→ **Passage présenté**

*****

Q. : Alors on a bien vu depuis quelques mois qu’un grand mouvement se dessine dans l’industrie de défense. On a vu d’une part le président imposer un rapprochement en l’Aérospatiale et Dassault et puis maintenant le rapprochement Matra Thomson. Quelle est la prochaine étape ?

R. : Si vous me le permettez, je voudrais d’abord rappeler dans quel cadre se situent toutes ces restructurations. Tous les budgets de la défense dans le monde sont en baisse. La France n’est un pays exceptionnel. Les États-Unis, le Canada, l’Angleterre, l’Allemagne, je crois que tous les pays au monde ont baissé leur budget de la défense. Que c’est la conséquence des conditions géostratégiques, la chute du mur de Berlin et à partir de ce moment-là, nous n’avons pas besoin d’un budget de défense comme du temps de la guerre froide.

*****

→ **Extrait de données**
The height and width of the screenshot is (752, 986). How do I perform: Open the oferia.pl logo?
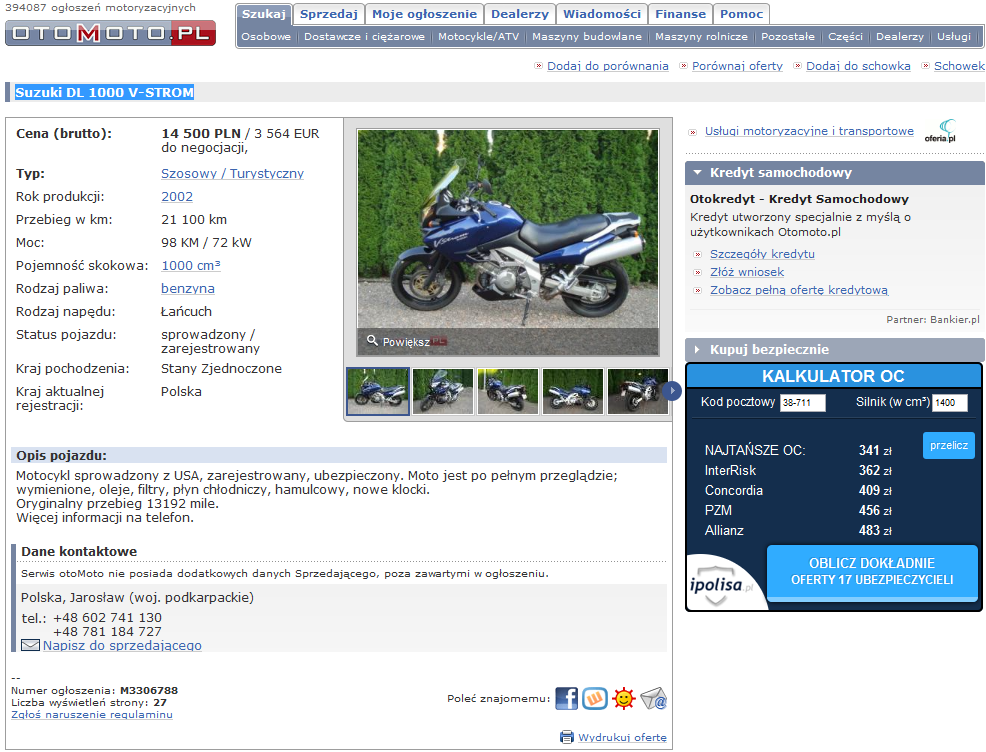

*****

→ **Objectif**
Recopiez intégralement l'entretien sur l'industrie de défense qui figure plus haut, sans en modifier un seul mot.

→ **Réponse finale**
Q. : Alors on a bien vu depuis quelques mois qu’un grand mouvement se dessine dans l’industrie de défense. On a vu d’une part le président imposer un rapprochement en l’Aérospatiale et Dassault et puis maintenant le rapprochement Matra Thomson. Quelle est la prochaine étape ?

R. : Si vous me le permettez, je voudrais d’abord rappeler dans quel cadre se situent toutes ces restructurations. Tous les budgets de la défense dans le monde sont en baisse. La France n’est un pays exceptionnel. Les États-Unis, le Canada, l’Angleterre, l’Allemagne, je crois que tous les pays au monde ont baissé leur budget de la défense. Que c’est la conséquence des conditions géostratégiques, la chute du mur de Berlin et à partir de ce moment-là, nous n’avons pas besoin d’un budget de défense comme du temps de la guerre froide.